Dans Borderline, Angèle Coutu incarne une grand-mère que la vie n'a pas épargnée. Ce rôle dur s'est toutefois accompagné d'un immense bonheur pendant le tournage. Les contrats se faisant désormais rares, la comédienne vit intensément chaque minute passée sur les plateaux de télé et de cinéma.

Son père, l'acteur Jean Coutu, l'a un jour mise en garde: rien n'est acquis dans ce métier. Angèle Coutu avait la mi-trentaine. Sa renommée, grâce au téléroman Jamais deux sans toi, n'était plus à faire. «Papa était peu loquace sur son métier. Il avait toutefois peur que je souffre dans le mien, raconte la célèbre interprète de Francine Duval. Il m'a un jour dit que je ne pourrais jamais m'asseoir sur le fait que j'avais un joli petit minois. De faire attention, car vieillir était dévastateur pour les femmes.»

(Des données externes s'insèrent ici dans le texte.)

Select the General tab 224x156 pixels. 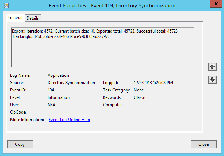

Faut-il toujours croire ses parents quand ils se font protecteurs? Toujours est-il qu'Angèle Coutu, qui a un C.V. bien garni, a rarement été vue, ces dernières années, aux grand et petit écrans. L'an dernier, il y a eu une apparition remarquée dans Le négociateur à la télé, en mère désespérée de l'enquêteur Sly. Et, présentement, une performance dans Borderline de Lyne Charlebois. Autrement...

Pourtant, ses prestations bouleversent. Assez pour qu'elle obtienne un prix d'interprétation, au gala des prix Gémeaux de septembre dernier. Mais, ce soir-là, c'est un autre comédien qui a récupéré le trophée en son nom... Pas d'Angèle Coutu dans la salle. «Je n'ai pas d'auto, pas de câble, raconte-t-elle. Pour aller au gala des prix Gémeaux, il faut payer le billet de la personne qui nous accompagne et s'acheter une tenue. Et je m'étais engagée à garder la maison de gens riches pendant un mois. Je dois la gagner ma vie!»

En entrevue, la comédienne de 62 ans «pas remontée» ne joue pas les femmes pudiques. Elle est fière, mais porte néanmoins le poids des années passées. La réalité professionnelle l'accable. «À mon âge, on ne travaille pas! lance-t-elle. Il n'y a pas de rôles pour les femmes de 40 ans et plus. Selon des statistiques de l'Union des artistes, à partir de cet âge, les comédiennes ont 42% de chances de se trouver du travail. Cinq ans plus tard, le pourcentage baisse à 40%. J'ai l'impression que les scénaristes ont la trouille. Ils ont du mal à imaginer leur grand-mère autrement qu'en mémère à sacoche. Et un producteur m'a déjà lancé: «"Qu'est-ce que tu veux qu'on te fasse jouer? Les d'Artagnan"» Papa avait raison...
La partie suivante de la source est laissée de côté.